Fibronectin Adsorption on Hydroxyapatite Nanosensors and the Effect of Fibronectin Preadsorption on Biological Apatite Growth

In this study, hydroxyapatite (HA) nanoparticles were prepared at 30 °C by the chemical precipitation method. The adsorption behavior of fibronectin (Fn) on Au and HA surfaces at different Fn concentrations (50, 100, and 200 μg mL^–1 and the effect of fibronectin preadsorption on the apatite growth process were investigated by the quartz crystal microbalance technique. The surface properties of Au and HA were characterized by atomic force microscopy and field emission scanning electron microscopy.

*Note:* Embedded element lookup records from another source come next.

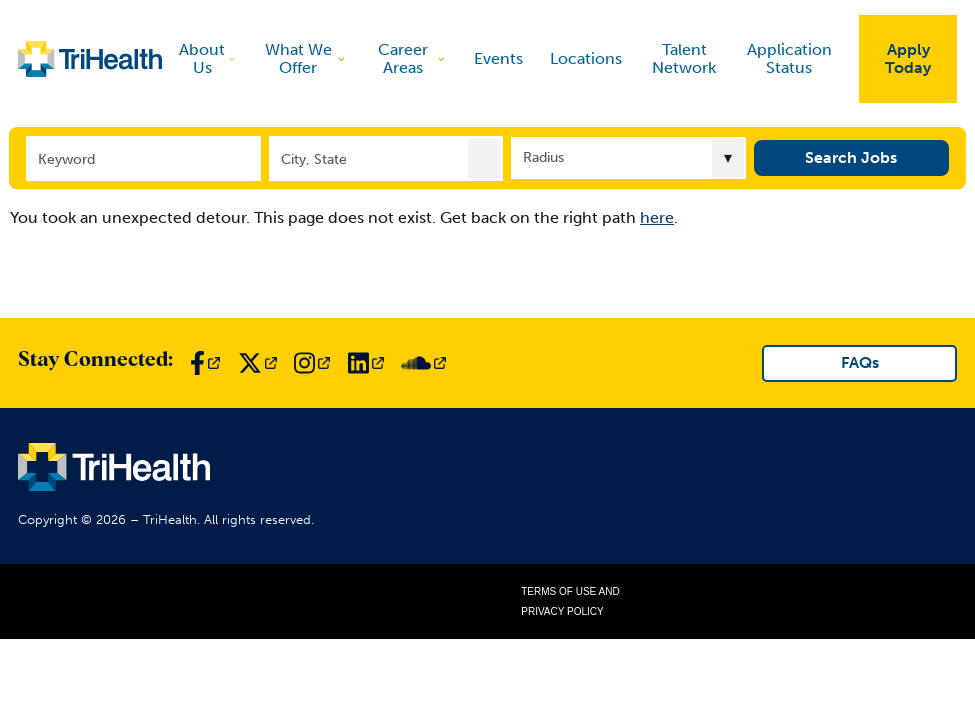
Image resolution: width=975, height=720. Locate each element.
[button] (484, 158)
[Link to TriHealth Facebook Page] (205, 362)
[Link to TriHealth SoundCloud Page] (423, 362)
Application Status (789, 58)
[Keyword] (143, 158)
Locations (586, 59)
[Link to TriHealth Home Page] (90, 59)
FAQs (860, 362)
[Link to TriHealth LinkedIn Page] (366, 362)
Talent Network (684, 58)
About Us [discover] (208, 58)
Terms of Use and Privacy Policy (570, 601)
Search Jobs (851, 157)
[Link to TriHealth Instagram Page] (312, 362)
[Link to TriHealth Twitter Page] (257, 362)
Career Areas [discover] (413, 58)
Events (498, 59)
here (657, 217)
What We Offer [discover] (306, 58)
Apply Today (908, 58)
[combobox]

Fn adsorption experiments show that the adsorption capacity of Fn on Au and HA surfaces is in the order Au–Fn200> Au–Fn100≈ HA–Fn100≈ HA–Fn200> HA–Fn50> Au–Fn50, where the number after Fn corresponds to the concentration of the Fn solution. The order of the viscoelasticity of the adsorbed layer is HA–Fn200> HA–Fn100> Au–Fn200> HA–Fn50> Au–Fn50> Au–Fn100. These results suggest that the Fn concentration and the chemical composition and topography of the substrate surface affect Fn adsorption and the viscoelasticity of the adsorbed Fn layer. A high Fn concentration is not conducive to Fn adsorption on the HA surface and formation of a viscoelastic Fn layer. Based on the experimental results, the states and orientations of Fn adsorbed on Au and HA are rationally discussed. Mineralization experiments show that the order of the mass of the apatite layer is HA > HA–Fn50 > Au–Fn50» Au. The apatite growth rate on the Au surface is essentially zero, whereas the apatite growth rate on the Au–Fn50 surface linearly increases. For the HA and HA–Fn50 surfaces, the apatite growth rate can be divided into several stages. An adsorbed Fn layer affects apatite nucleation on both the Au and HA surfaces and decreases the apatite growth rate on the HA surface.